AudioStreamer tests the viability of simultaneous listening for audio browsing. Enhancement to listener selective attention is very powerful, but how much does one hear on the secondary channels? Most of the experimental evidence [3] suggests that relatively little leaks past short term memory, and that listeners may not even be aware of what language is being spoken on secondary channels. AudioStreamer confronts this problem in a unique way, by eliciting attention shifts at potentially interesting times. This technique seems to be effective, but merits more formal evaluation.
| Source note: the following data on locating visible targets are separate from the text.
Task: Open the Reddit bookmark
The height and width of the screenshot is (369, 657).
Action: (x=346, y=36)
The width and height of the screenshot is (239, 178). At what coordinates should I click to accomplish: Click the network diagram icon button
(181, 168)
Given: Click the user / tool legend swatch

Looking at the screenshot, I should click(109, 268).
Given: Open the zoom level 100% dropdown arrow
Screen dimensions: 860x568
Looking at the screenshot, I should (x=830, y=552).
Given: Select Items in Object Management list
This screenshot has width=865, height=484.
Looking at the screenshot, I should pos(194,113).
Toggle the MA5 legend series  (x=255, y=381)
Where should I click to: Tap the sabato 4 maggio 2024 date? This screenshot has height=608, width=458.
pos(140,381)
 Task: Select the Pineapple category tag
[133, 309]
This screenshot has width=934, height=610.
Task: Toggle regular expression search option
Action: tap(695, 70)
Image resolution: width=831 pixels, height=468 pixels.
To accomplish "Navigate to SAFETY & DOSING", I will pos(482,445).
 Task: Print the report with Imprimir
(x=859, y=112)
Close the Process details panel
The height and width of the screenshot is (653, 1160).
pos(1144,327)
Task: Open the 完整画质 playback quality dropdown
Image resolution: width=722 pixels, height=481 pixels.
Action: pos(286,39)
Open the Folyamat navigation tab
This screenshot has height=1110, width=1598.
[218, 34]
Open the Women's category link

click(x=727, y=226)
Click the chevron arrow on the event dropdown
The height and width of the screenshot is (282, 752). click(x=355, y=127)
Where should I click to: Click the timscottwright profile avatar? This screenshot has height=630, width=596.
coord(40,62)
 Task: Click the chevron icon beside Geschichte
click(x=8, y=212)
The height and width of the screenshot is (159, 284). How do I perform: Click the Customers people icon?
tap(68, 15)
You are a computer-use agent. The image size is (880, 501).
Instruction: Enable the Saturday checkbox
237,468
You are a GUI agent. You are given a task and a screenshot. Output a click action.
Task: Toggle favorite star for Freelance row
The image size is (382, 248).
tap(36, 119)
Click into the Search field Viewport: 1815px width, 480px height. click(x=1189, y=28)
How well does AudioStreamer work? Although we have not performed any formal user studies, informal evaluations are rather bimodal. While some listeners find the interface exciting and potentially valuable, especially those already used to dealing with large quantities of audio information, others find it confusing, tiring, and impenetrable. Certainly simultaneous listening will have to be carefully situated with respect to a particular task. As with listening to synthetic or time compressed natural speech, we expect an adaptation effect whereby listeners will gain facility at this style of listening with exposure; this has been true of the developers of this interface.

Acknowledgments

Deb Roy wrote the speaker differentiation software, and Chris Horner wrote the closed-caption software. Tom Zimmerman designed the non-contact sensors. Crystal River provided the Beachtrons. This work was supported by the MIT News in the Future consortium and Sun Microsystems.

References

1. Arons, B., SpeechSkimmer: Interactively Skimming Recorded Speech. In Proceedings of the ACM Symposium on User Interface Software and Technology (UIST), ACM Press, Nov. 1993.
2. Bregman, A.S., Auditory Scene Analysis: The Perceptual Organization of Sound. Cambridge, MA: MIT Press, 1990.
3. Norman, D.A., Memory and Attention: An Introduction to Human Information Processing., New York, NY: Wiley, 1976.